The Imbalance of Circulating Follicular T Helper Cell Subsets in Primary Sjögren’s Syndrome Associates With Serological Alterations and Abnormal B-Cell Distribution

Since B-cell hyperactivity and pathologic antibody response are key features in the immunopathogenesis of primary Sjögren’s syndrome (pSS), the role of follicular T helper (T(FH)) cells as efficient helpers in the survival and differentiation of B cells has emerged. Our aim was to investigate whether a change in the balance of circulating (c)T(FH) subsets and follicular regulatory T (T(FR)) cells could affect the distribution of B cells in pSS. Peripheral blood of 38 pSS patients and 27 healthy controls was assessed for the frequencies of cT(FH) cell subsets, T(FR) cells, and certain B cell subpopulations by multicolor flow cytometry. Serological parameters, including anti-SSA, anti-SSB autoantibodies, immunoglobulin, and immune complex titers were determined as part of the routine diagnostic evaluation. Patients with pSS showed a significant increase in activated cT(FH) cell proportions, which was associated with serological results. Frequencies of cT(FH) subsets were unchanged in pSS patients compared to healthy controls.

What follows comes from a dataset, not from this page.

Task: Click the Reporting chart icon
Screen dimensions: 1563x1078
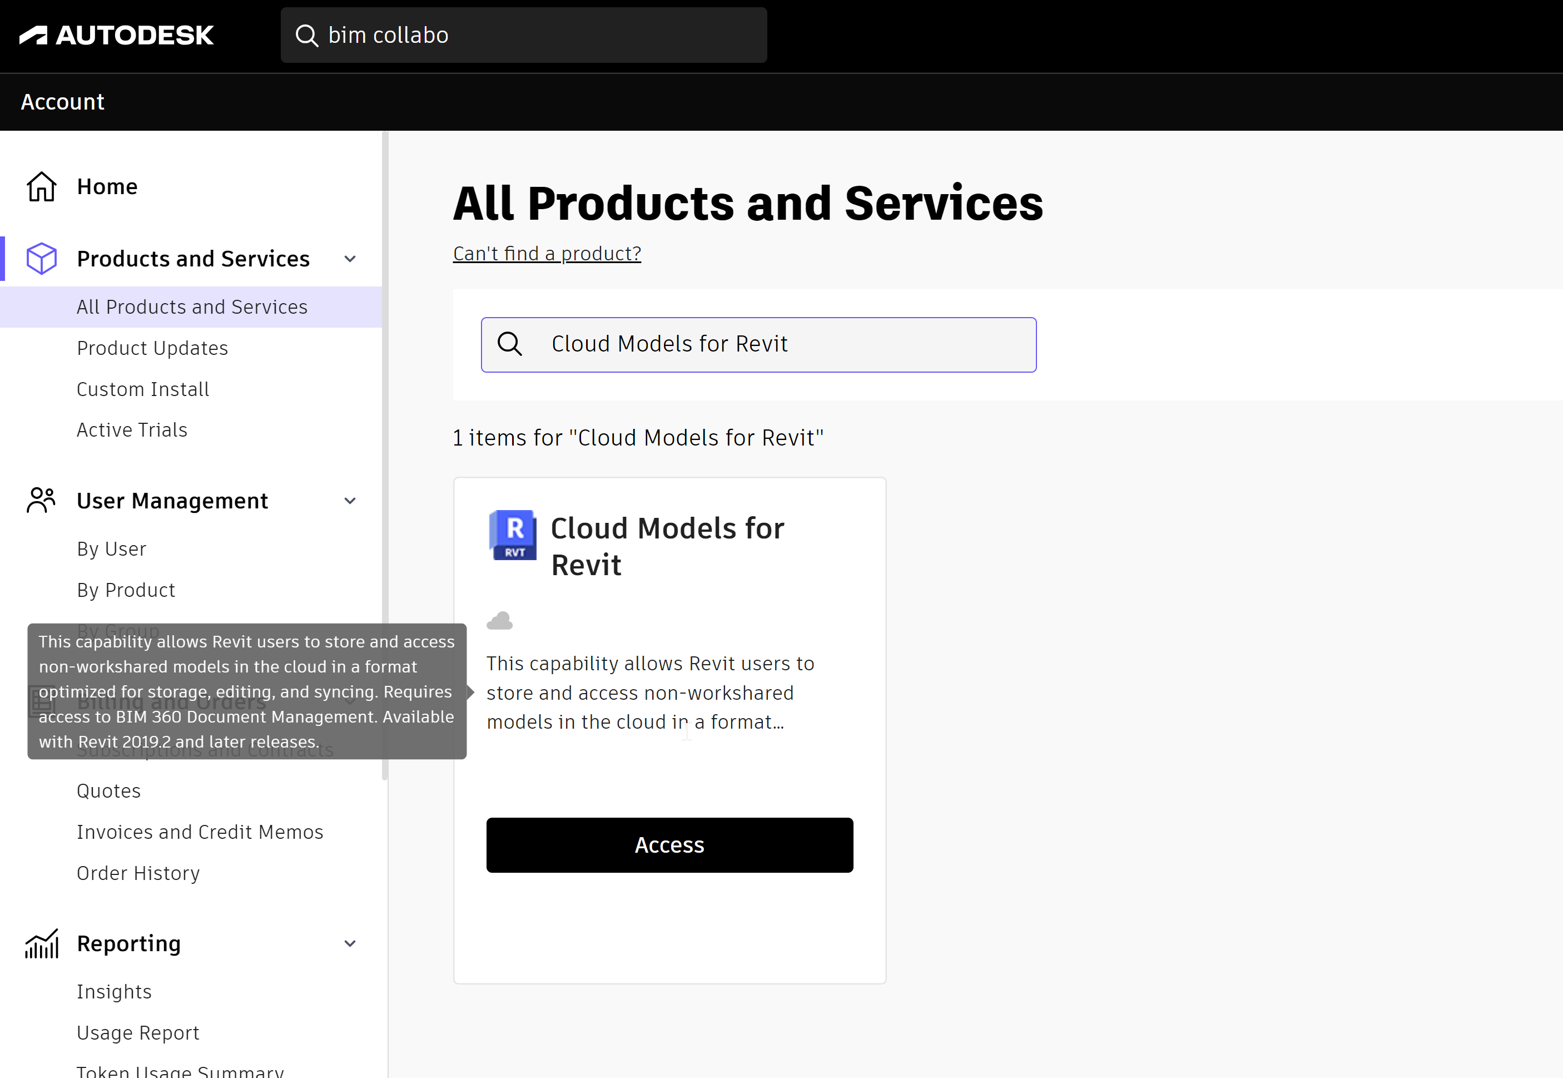Action: click(41, 944)
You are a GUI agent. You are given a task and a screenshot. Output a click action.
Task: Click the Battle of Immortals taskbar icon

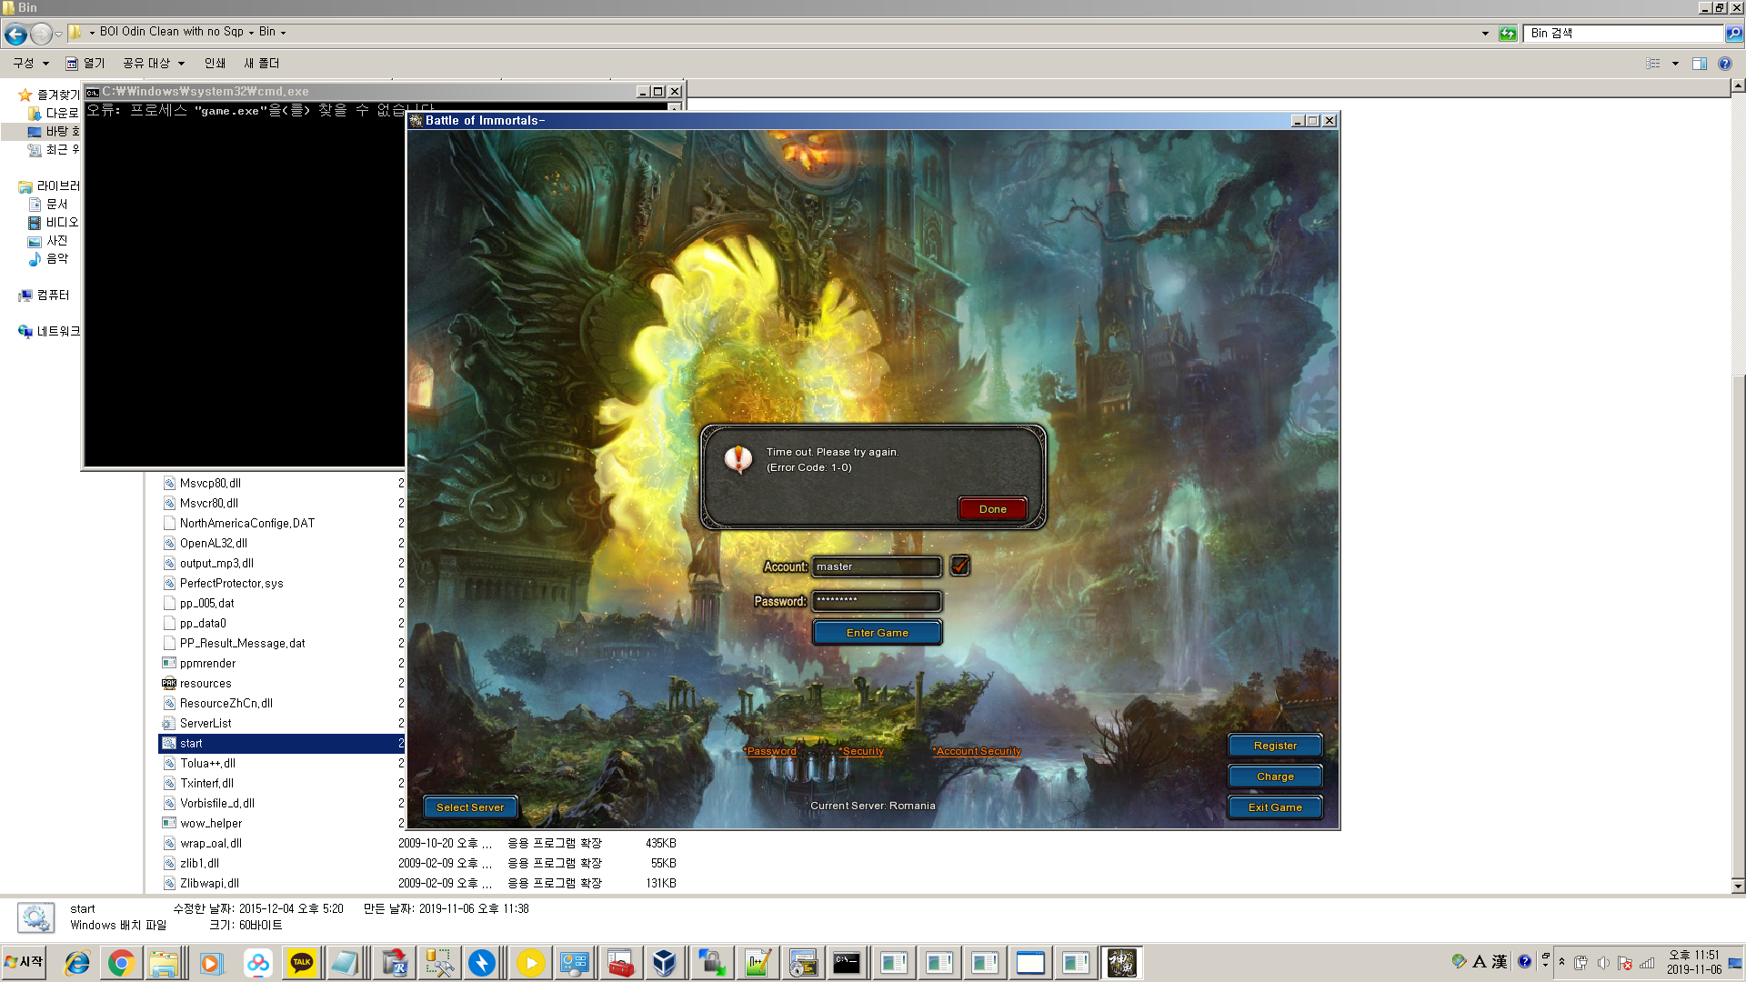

The percentages and number of cT(FR) cells exhibited a significant increase in autoantibody positive patients compared to patients with seronegative pSS. The proportions of transitional and naïve B cells were significantly increased, whereas subsets of memory B cells were significantly decreased and correlated with autoantibody production. Functional analysis revealed that the simultaneous blockade of cT(FH) and B cell interaction with anti-IL-21 and anti-CD40 antibodies decreased the production of IgM and IgG. Imbalance in T(FH) subsets and T(FR) cells indicates an ongoing over-activated humoral immune response, which contributes to the characteristic serological manifestations and the pathogenesis of pSS.